Reproduce the text of every item below word for word, leaving out the pictures.

:::

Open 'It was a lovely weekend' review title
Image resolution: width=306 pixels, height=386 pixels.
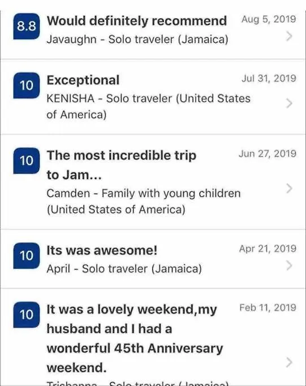click(135, 339)
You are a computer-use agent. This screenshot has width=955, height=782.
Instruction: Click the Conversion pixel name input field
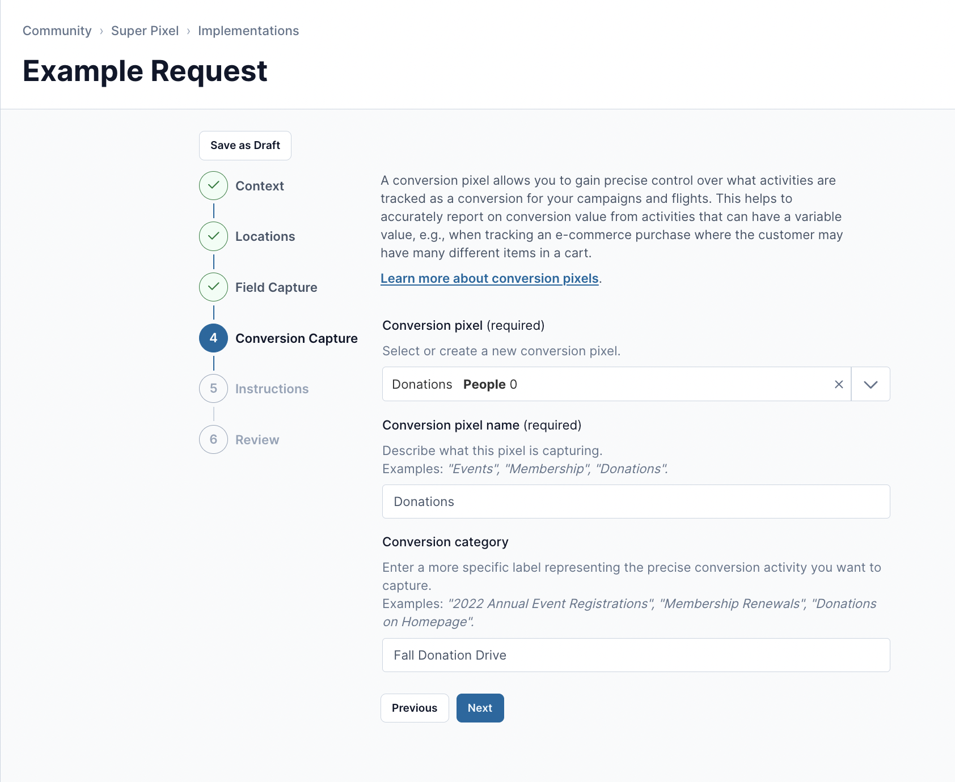[x=636, y=502]
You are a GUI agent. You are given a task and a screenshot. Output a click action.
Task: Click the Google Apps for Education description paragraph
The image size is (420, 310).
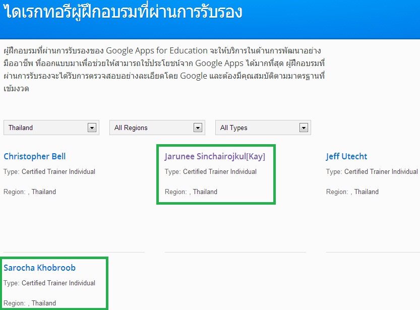point(164,70)
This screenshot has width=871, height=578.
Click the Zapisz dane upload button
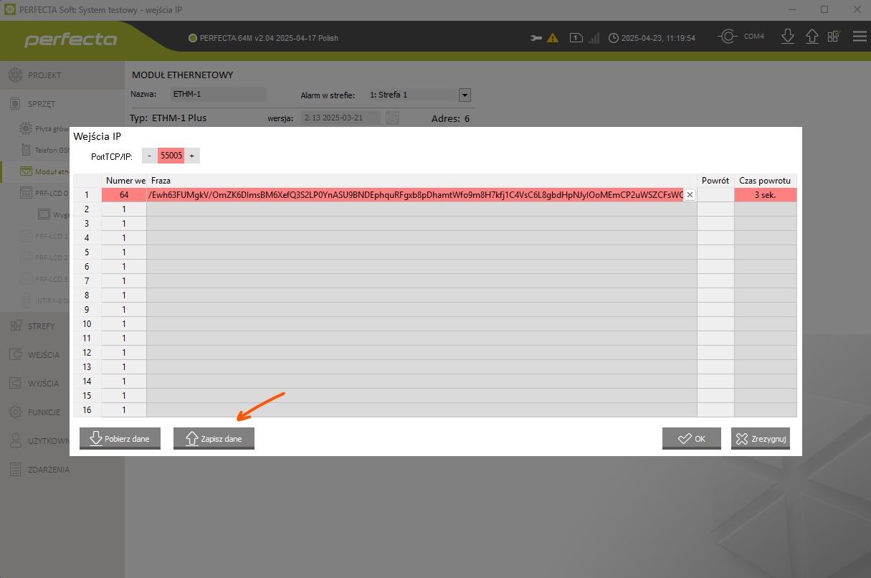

:::

Result of the task:
Open 'It was a lovely weekend' review title
Image resolution: width=306 pixels, height=386 pixels.
click(135, 339)
You are a computer-use agent. This screenshot has width=955, height=782.
Instruction: Click the Conversion pixel name input field
[x=636, y=502]
You are a GUI agent. You are given a task and a screenshot. Output a click action.
Task: Click the Google Apps for Education description paragraph
The image size is (420, 310).
point(164,70)
This screenshot has width=871, height=578.
Click the Zapisz dane upload button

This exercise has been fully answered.